Rewrite every line in the stretch from the line containing "Покупателям (81, 2049)" through the end of the entries, both ends included, keeping each line's text intact. Multiply each answer coordinate by 1.15 and round to whole numbers, with halves rounded up.
# Start of Dataset records
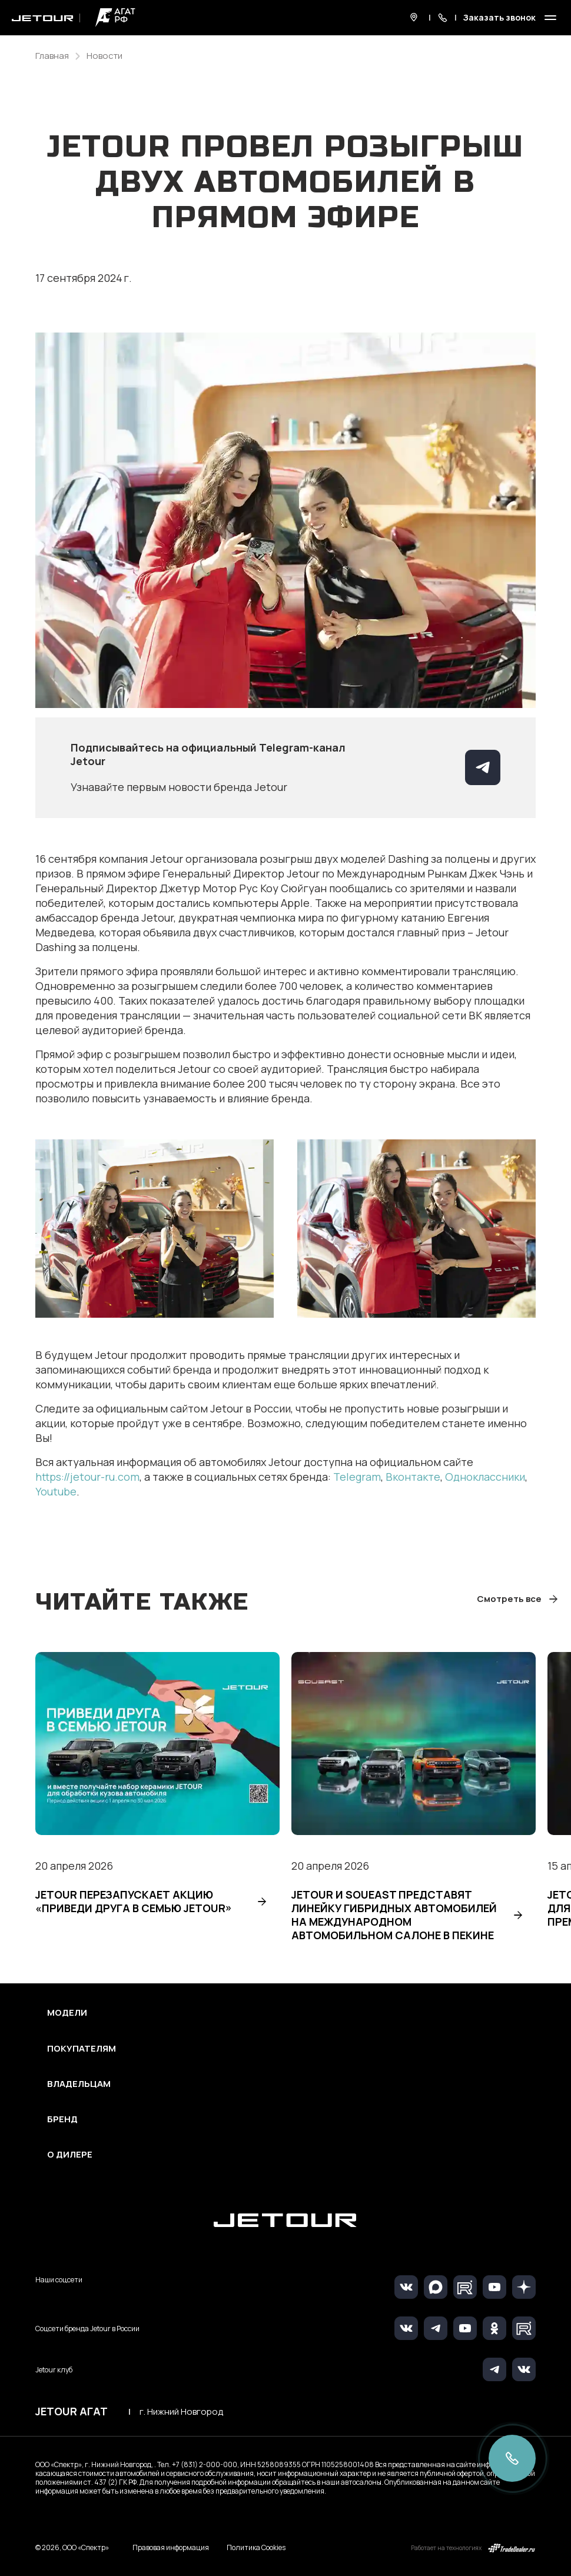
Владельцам (79, 2084)
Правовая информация (170, 2547)
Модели (67, 2013)
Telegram (357, 1477)
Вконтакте (413, 1477)
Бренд (62, 2119)
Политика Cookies (256, 2547)
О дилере (69, 2154)
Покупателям (81, 2049)
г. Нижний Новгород (181, 2412)
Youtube (56, 1491)
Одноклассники (485, 1477)
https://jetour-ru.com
# End of Dataset records
Response for this exercise →
Покупателям (93, 2356)
г. Нижний Новгород (208, 2774)
Youtube (64, 1715)
Одноклассники (558, 1699)
https://jetour-ru.com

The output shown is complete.